Hybrid Classical–Quantum Neural Networks for Audio Emotion Classification
An end-to-end speech emotion recognition pipeline on CREMA-D using mel-spectrograms, transfer learning, and hybrid quantum/classical heads — focused on controlled experimentation under realistic resource constraints.
Project image coming soon
Overview
An end-to-end research pipeline for speech emotion recognition using the CREMA-D dataset. The central contribution is a systematic comparison between classical and hybrid quantum/classical neural network architectures under controlled, resource-realistic conditions.
Problem
Quantum machine learning is a field with significant theoretical promise but limited empirical validation under realistic constraints. This project asks: can hybrid quantum/classical models compete with — or improve upon — classical baselines on an audio classification task when resources are constrained?
Pipeline
- Data preparation: CREMA-D audio clips preprocessed into fixed-length mel-spectrogram representations.
- Feature extraction: Pre-trained CNN backbone (transfer learning) to extract compact audio embeddings.
- Dimensionality reduction: PCA applied to map embeddings to the small qubit-compatible space required by quantum circuits.
- Classical head baseline: Fully connected classifier trained on the reduced embeddings.
- Quantum head: Parameterized quantum circuit (PQC) implemented in PennyLane, acting as a classifier head.
- Hybrid model: CNN backbone → dimensionality reduction → PQC head, trained end-to-end.
- Hardware verification: Selected experiments run on IBM Quantum hardware to validate real-device behavior vs. simulation.
Key Design Decisions
- Controlled comparison: Classical and quantum heads receive the same inputs, ensuring fair evaluation.
- Realistic resource constraints: Qubit count and circuit depth are constrained to what is executable on current hardware.
- Transfer learning for embeddings: Using a frozen pre-trained backbone removes the need for quantum circuits to handle raw audio — a practical necessity given current qubit counts.

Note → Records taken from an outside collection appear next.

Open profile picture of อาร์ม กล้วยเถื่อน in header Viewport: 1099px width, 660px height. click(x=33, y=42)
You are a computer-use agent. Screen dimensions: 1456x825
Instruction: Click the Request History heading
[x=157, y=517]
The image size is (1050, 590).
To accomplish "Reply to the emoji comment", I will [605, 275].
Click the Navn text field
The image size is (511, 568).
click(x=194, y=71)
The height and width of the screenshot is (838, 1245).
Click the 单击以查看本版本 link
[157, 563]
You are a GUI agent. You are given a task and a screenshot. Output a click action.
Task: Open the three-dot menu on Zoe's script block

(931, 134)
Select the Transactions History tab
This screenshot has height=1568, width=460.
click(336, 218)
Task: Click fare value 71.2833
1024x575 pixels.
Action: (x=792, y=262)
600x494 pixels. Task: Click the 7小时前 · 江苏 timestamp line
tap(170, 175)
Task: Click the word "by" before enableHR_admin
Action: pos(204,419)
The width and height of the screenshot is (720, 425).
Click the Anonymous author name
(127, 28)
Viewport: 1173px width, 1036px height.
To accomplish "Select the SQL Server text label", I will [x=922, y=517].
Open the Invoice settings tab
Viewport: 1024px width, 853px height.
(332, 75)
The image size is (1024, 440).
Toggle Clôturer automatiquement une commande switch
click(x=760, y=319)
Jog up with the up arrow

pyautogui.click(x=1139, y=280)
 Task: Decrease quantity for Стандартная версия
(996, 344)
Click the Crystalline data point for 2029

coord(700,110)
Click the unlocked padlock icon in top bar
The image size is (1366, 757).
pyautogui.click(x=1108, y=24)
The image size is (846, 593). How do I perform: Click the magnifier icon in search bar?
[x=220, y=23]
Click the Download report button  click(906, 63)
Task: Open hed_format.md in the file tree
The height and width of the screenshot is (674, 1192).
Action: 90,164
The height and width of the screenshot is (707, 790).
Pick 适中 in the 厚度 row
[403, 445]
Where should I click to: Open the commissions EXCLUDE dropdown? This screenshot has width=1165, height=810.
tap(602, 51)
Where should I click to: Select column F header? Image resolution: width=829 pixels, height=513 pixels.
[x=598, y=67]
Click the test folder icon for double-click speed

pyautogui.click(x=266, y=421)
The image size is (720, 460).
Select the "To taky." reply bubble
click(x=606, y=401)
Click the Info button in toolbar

- PennyLane + PyTorch integration: Allows gradient flow through hybrid classical/quantum circuits using standard PyTorch training loops.
Key Learnings
The limiting factor is not algorithmic — it is hardware noise and limited qubit counts. Dimensionality reduction is a practical necessity, not an optimization. The results provide an honest empirical benchmark for hybrid models at current hardware capability levels.